Unfortunately, while perusing the 50ȼ bargain bin at my local thrift store, I may have stumbled upon this very book and decided to buy it. Something about the air in those places…that Macklemore song starts playing in my head, and I go a little crazy, ok? I didn’t read it or anything. I just had it.


Well, ever sarcastic, Billy the cupcake factory worker said to me, “I bet Eat, Pray, Love is your favorite book and you have read it twenty times.” I was able to very primly and superiorly respond that neither had I read nor seen it, a true statement, as it starred at me from the bookshelf across the room. And it has continued to stare at me these three weeks at least, usually a sign that I need to read it. I found myself in a quandary: if I take it out and read it at home, Billy will surely see it on my nightstand and start judging me and dump me forever. Therefore, I decided that I must read it in secret and store it in a place that Billy would not see it. (Writing about it in a blog on the internet will also insure that he never knows.)


And so, as of today, it became my official lunch-break read. I have read something like 21 pages, and I must admit that it gave me all the feels in all the right places. A woman decides to leave her husband and suffers a cruel divorce while simultaneously discovering that she is a co-dependent love addict. For the first time in her life, she decides to pray and experiences important spiritual growth.


On some level, that is so who I am for the past two years, but that is not who I want to be.


I am only twenty-something pages in, and now I get it, and we haven’t even gotten to the India part. This realization is giving me some serious cognitive dissonance. Was I basic all along? Is being basic just a part of being white? What is my life?!


Wait, self: You only read twenty-something pages. They could be amazing while the rest of the book is rubbish. Take it easy.
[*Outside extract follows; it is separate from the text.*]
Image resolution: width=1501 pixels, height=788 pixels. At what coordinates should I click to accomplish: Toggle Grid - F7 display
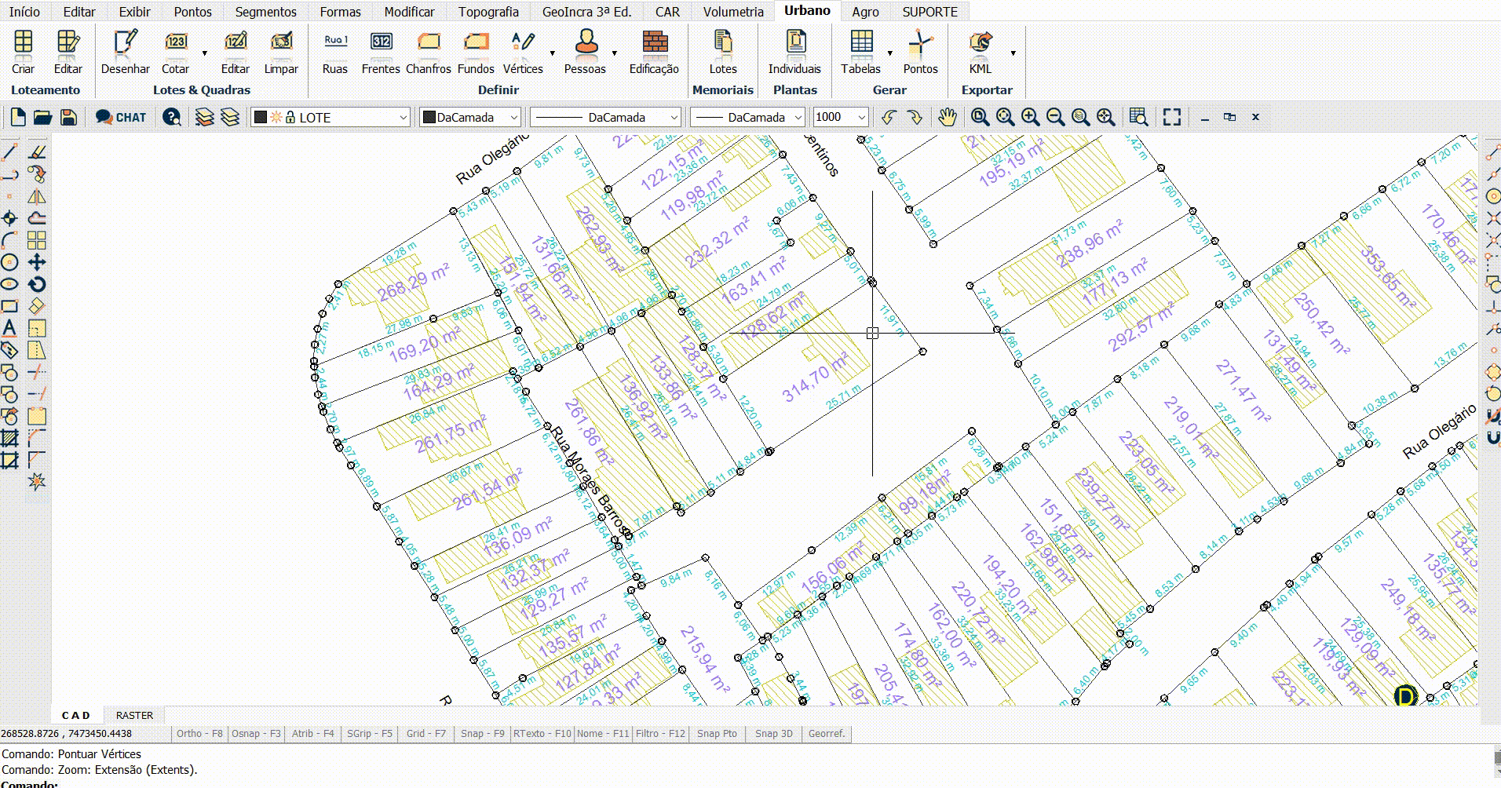[x=425, y=734]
It is my hope over this upcoming month to read the whole thing, and think about how it challenges my views of religion, culture and self. I am also hoping that in my responses to the book, I can work out what is my best path moving forward through the trauma of abuse and divorce. Does that make me basic? Maybe, let’s see. I’ll answer that at the end of this.


Thank you for granting me this very long read, and I hope you can join me for this journey this month.